THE PROBLEM:
Please lay out every line of the items below as a Markdown table with the columns "No." and "Line", giving each line a row number and leaving out blank lines. Omit the pictures from your answer.

DATA FOR THIS EXERCISE:
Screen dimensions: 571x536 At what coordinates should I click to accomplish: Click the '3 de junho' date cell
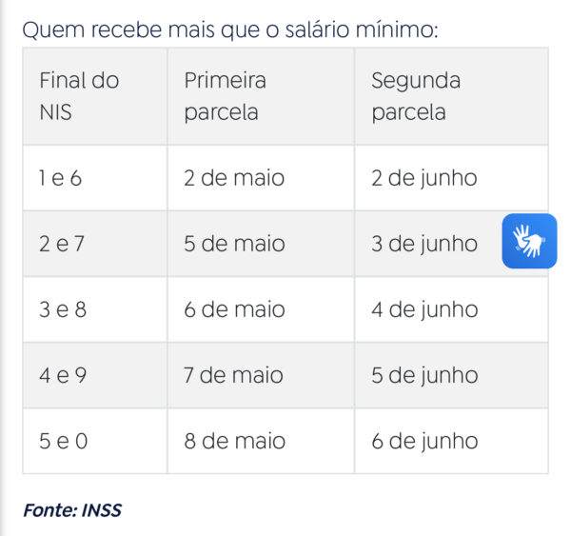coord(423,244)
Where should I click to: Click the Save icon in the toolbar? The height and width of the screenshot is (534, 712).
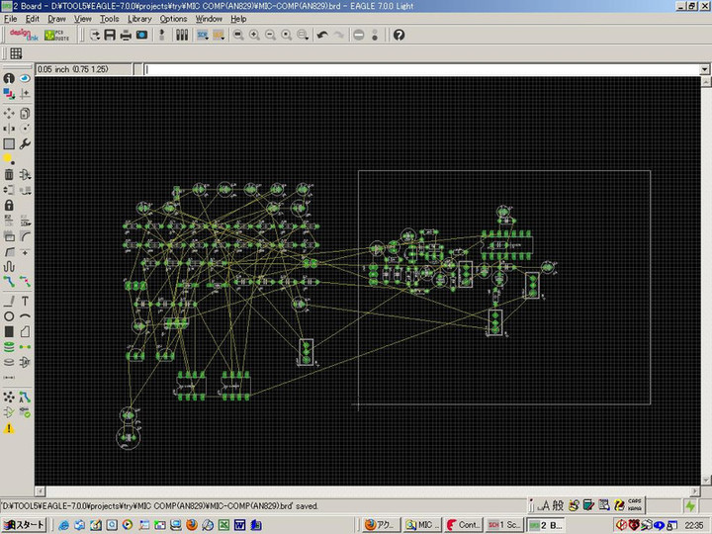pos(111,35)
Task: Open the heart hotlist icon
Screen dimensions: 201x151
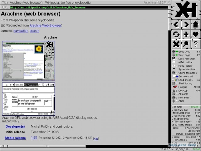Action: point(195,34)
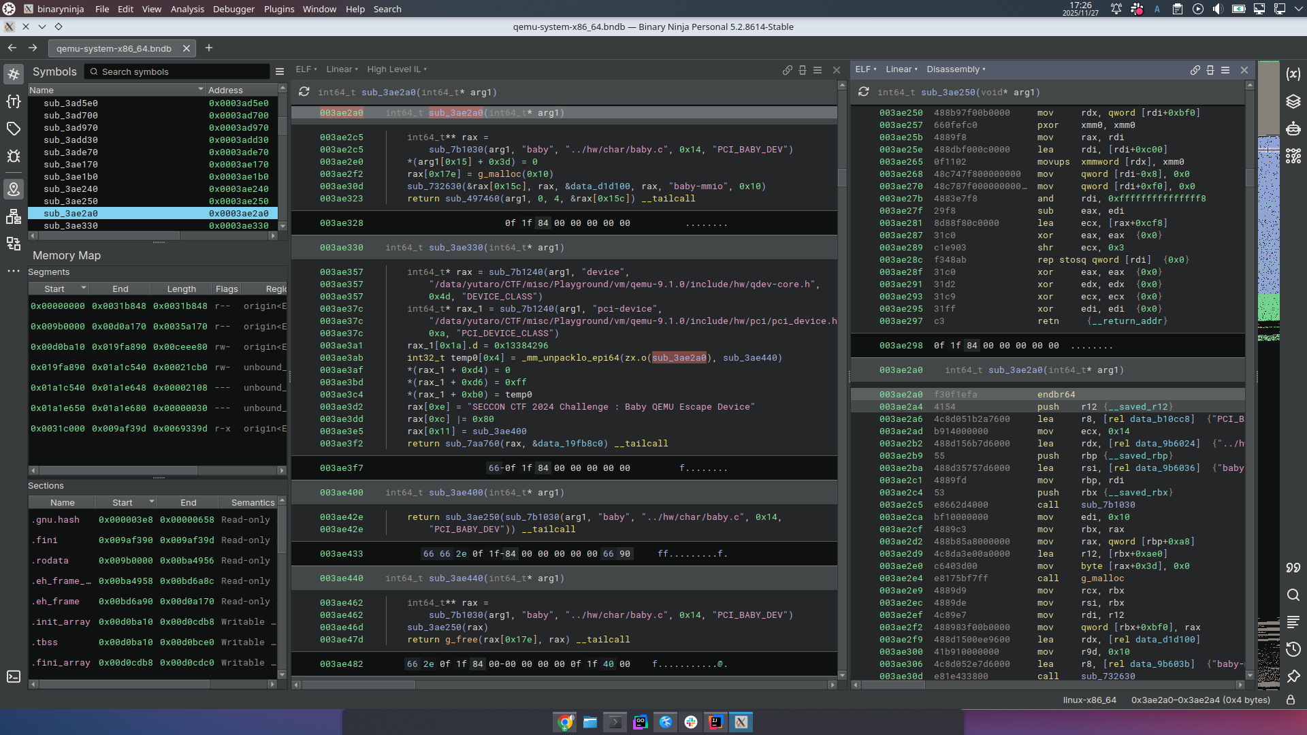Open the Analysis menu
1307x735 pixels.
tap(187, 9)
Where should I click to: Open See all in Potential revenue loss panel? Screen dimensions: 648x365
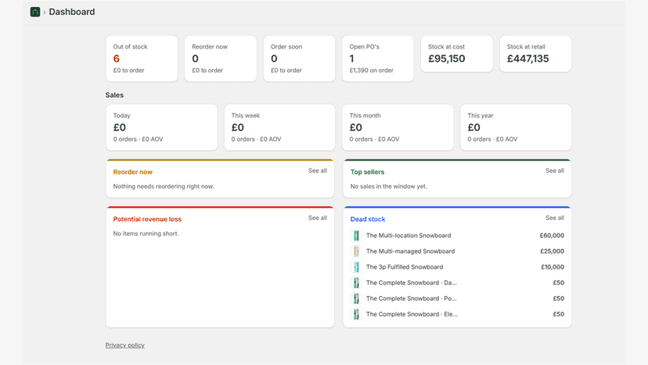318,218
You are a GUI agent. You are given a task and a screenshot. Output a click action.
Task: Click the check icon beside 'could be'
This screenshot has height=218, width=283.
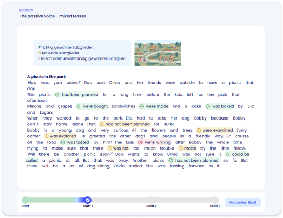point(227,154)
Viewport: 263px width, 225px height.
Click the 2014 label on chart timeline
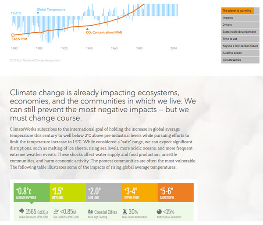click(x=174, y=48)
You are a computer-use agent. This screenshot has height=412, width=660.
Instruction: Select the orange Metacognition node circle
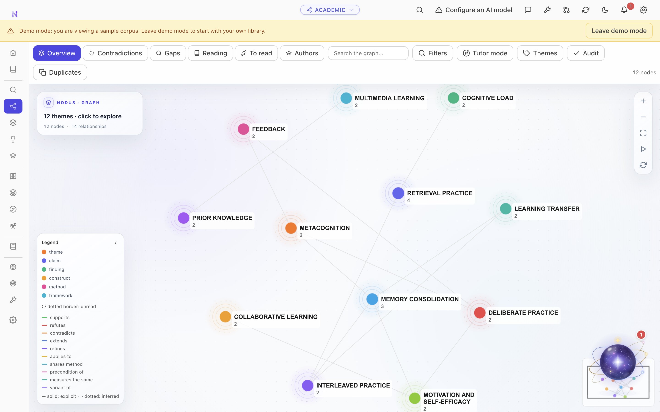291,228
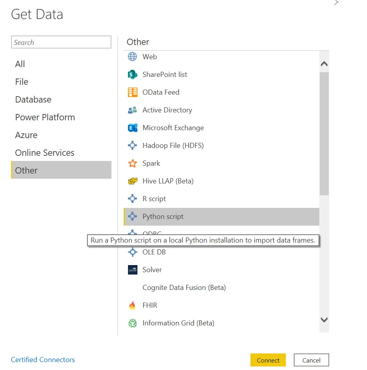This screenshot has height=370, width=367.
Task: Choose the Active Directory icon
Action: 132,110
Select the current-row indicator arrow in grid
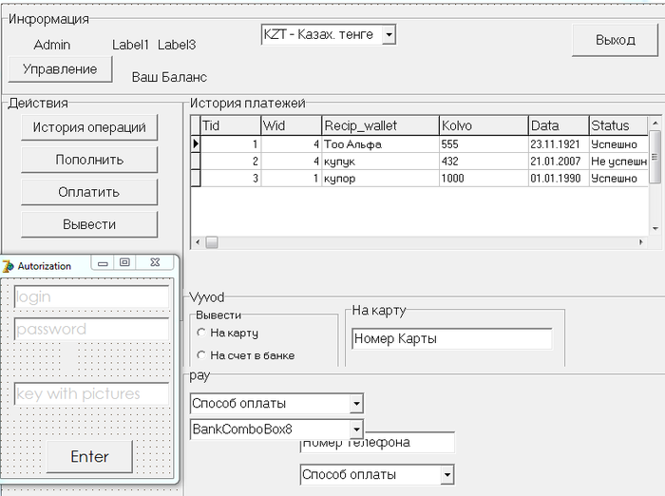The image size is (665, 496). tap(196, 144)
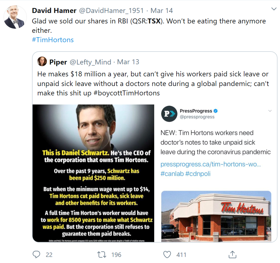Click the PressProgress logo avatar
The image size is (280, 263).
pos(169,114)
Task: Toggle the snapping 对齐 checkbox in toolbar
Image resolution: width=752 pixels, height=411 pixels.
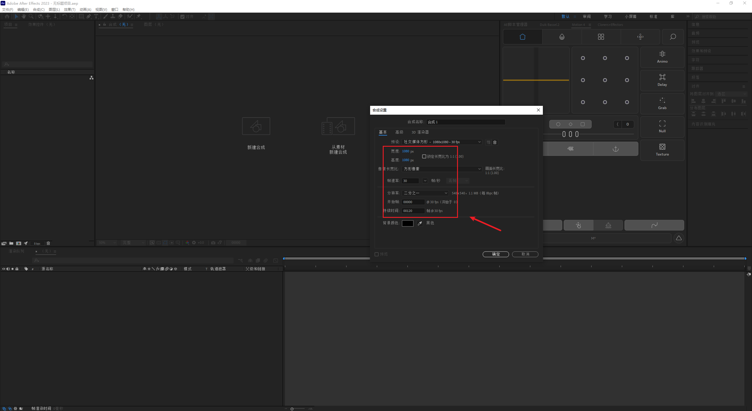Action: click(182, 17)
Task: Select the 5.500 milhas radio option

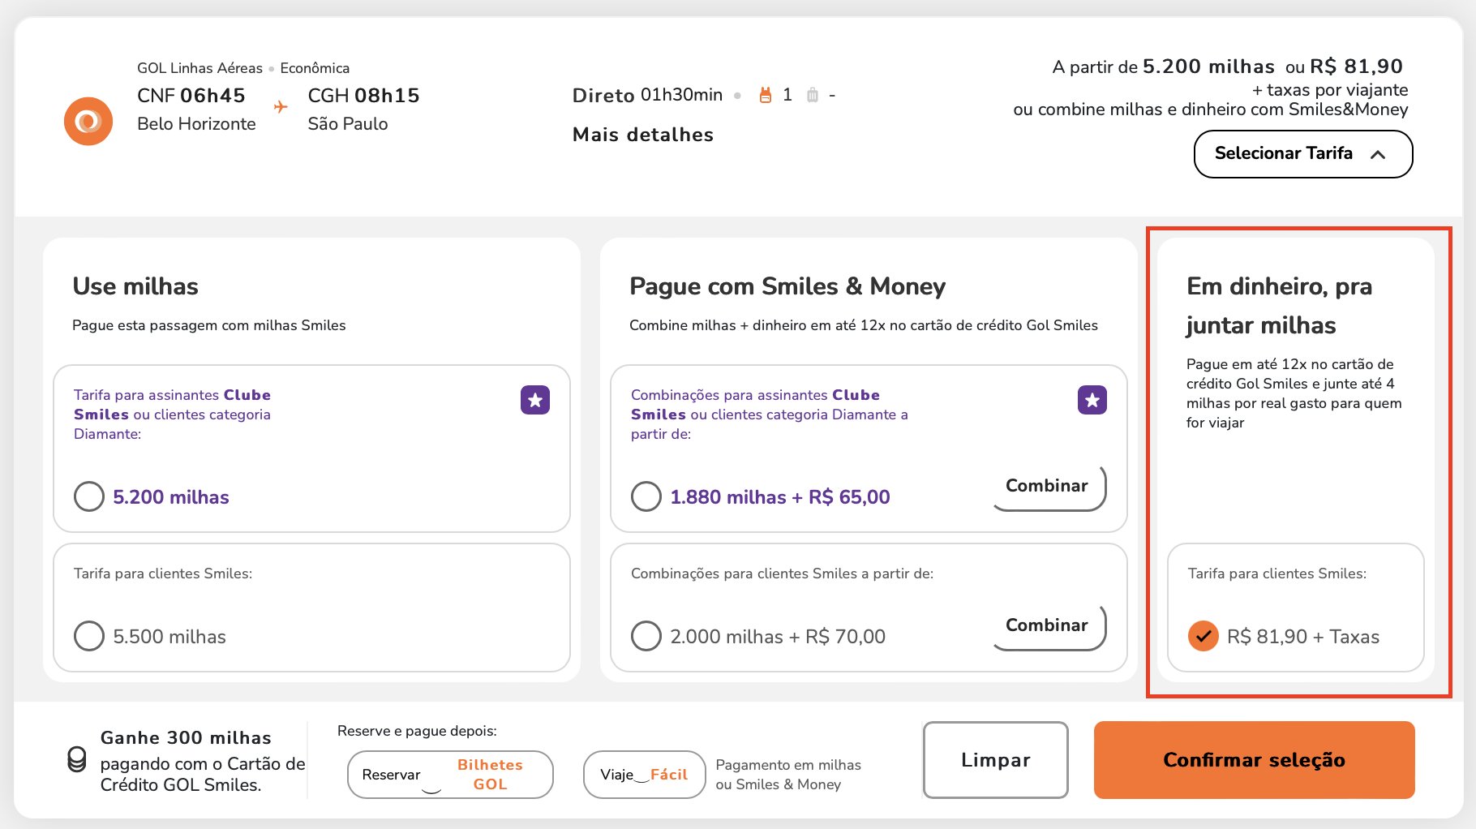Action: pos(89,636)
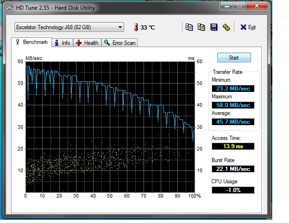Click the copy text to clipboard icon
Image resolution: width=289 pixels, height=223 pixels.
(189, 27)
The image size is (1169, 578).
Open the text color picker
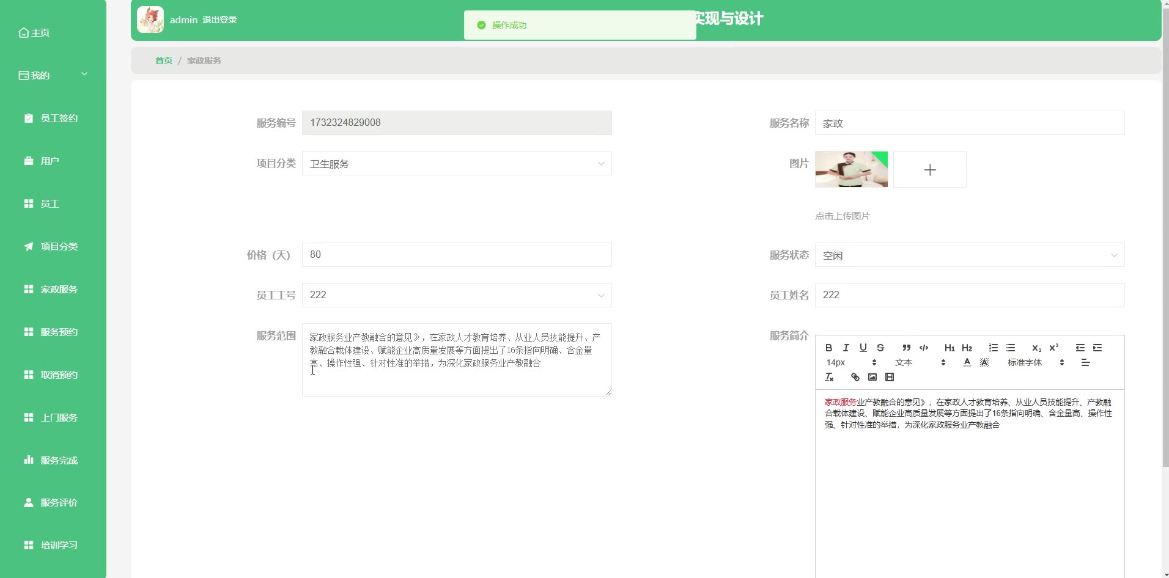[x=967, y=362]
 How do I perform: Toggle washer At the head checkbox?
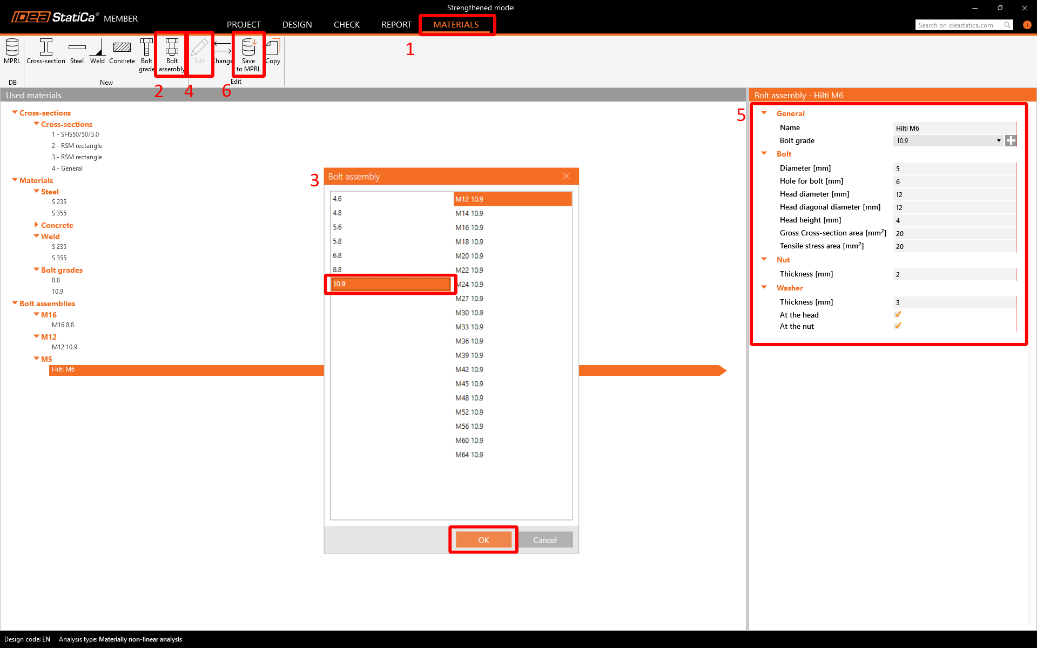pos(898,314)
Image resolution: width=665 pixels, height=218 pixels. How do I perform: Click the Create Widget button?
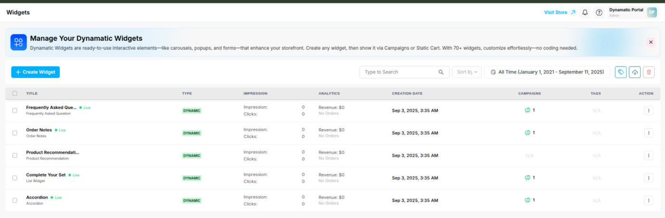point(36,72)
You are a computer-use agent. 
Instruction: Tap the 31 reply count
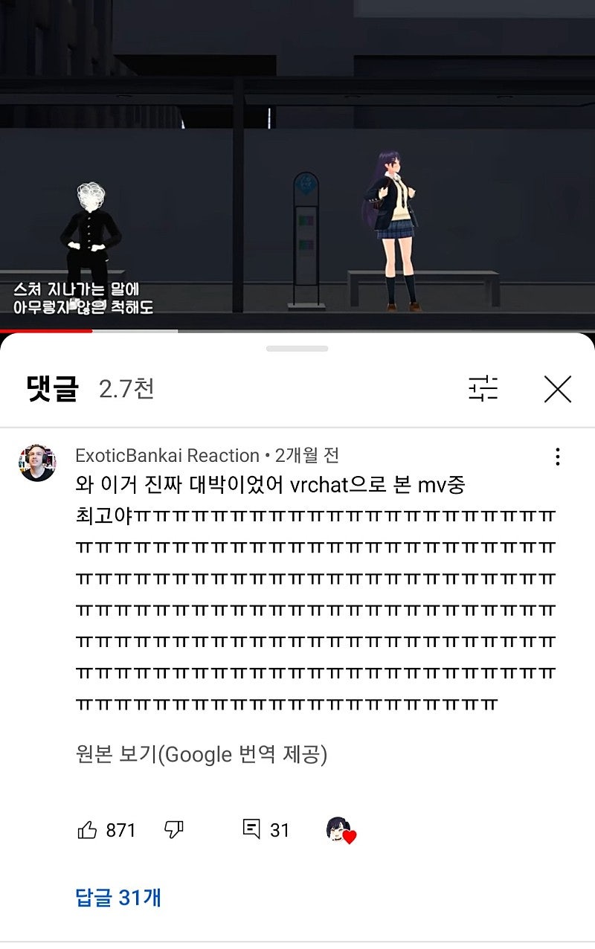click(280, 830)
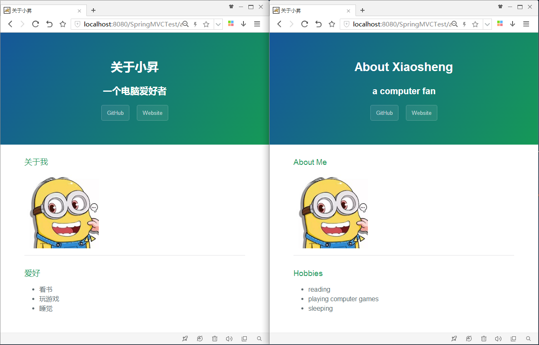The width and height of the screenshot is (539, 345).
Task: Click the reload icon in the left browser
Action: click(36, 24)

RESULT FOR THIS TASK:
| No. | Line |
|---|---|
| 1 | Screen dimensions: 571x536 At what coordinates should I click to accomplish: Click the '3 de junho' date cell |
| 2 | coord(423,244) |
| 3 | Where should I click to: Click the Save icon in the toolbar? The height and width of the screenshot is (534, 712). |
| 4 | pos(111,35) |
| 5 | Task: Open the heart hotlist icon |
| 6 | Screen dimensions: 201x151 |
| 7 | Action: point(195,34) |
| 8 | Open the Analysis menu |
| 9 | 1307x735 pixels. |
| 10 | tap(187, 9) |
| 11 | Where should I click to: Open See all in Potential revenue loss panel? Screen dimensions: 648x365 |
| 12 | 318,218 |
| 13 | You are a GUI agent. You are given a task and a screenshot. Output a click action. |
| 14 | Task: Click the check icon beside 'could be' |
| 15 | This screenshot has height=218, width=283. |
| 16 | point(227,154) |
| 17 | Viewport: 263px width, 225px height. |
| 18 | Click the 2014 label on chart timeline |
| 19 | click(x=174, y=48) |
| 20 | You are a computer-use agent. This screenshot has height=412, width=660. |
| 21 | Instruction: Select the orange Metacognition node circle |
| 22 | 291,228 |
| 23 | This screenshot has height=370, width=367. |
| 24 | Task: Choose the Active Directory icon |
| 25 | Action: 132,110 |
| 26 | Select the current-row indicator arrow in grid |
| 27 | The image size is (665, 496). tap(196, 144) |
| 28 | Click the PressProgress logo avatar |
| 29 | The image size is (280, 263). |
| 30 | pos(169,114) |
| 31 | Task: Toggle the snapping 对齐 checkbox in toolbar |
| 32 | Image resolution: width=752 pixels, height=411 pixels. |
| 33 | Action: click(182, 17) |
| 34 | Task: Select the 5.500 milhas radio option |
| 35 | Action: pos(89,636) |
| 36 | Click the copy text to clipboard icon |
| 37 | Image resolution: width=289 pixels, height=223 pixels. |
| 38 | (189, 27) |
| 39 | The image size is (1169, 578). |
| 40 | Open the text color picker |
| 41 | [x=967, y=362] |
| 42 |  How do I perform: Toggle washer At the head checkbox? |
| 43 | pos(898,314) |
| 44 | Image resolution: width=665 pixels, height=218 pixels. How do I perform: Click the Create Widget button? |
| 45 | point(36,72) |
| 46 | You are a computer-use agent.  |
| 47 | Instruction: Tap the 31 reply count |
| 48 | click(280, 830) |
| 49 | The width and height of the screenshot is (539, 345). |
| 50 | Task: Click the reload icon in the left browser |
| 51 | Action: click(36, 24) |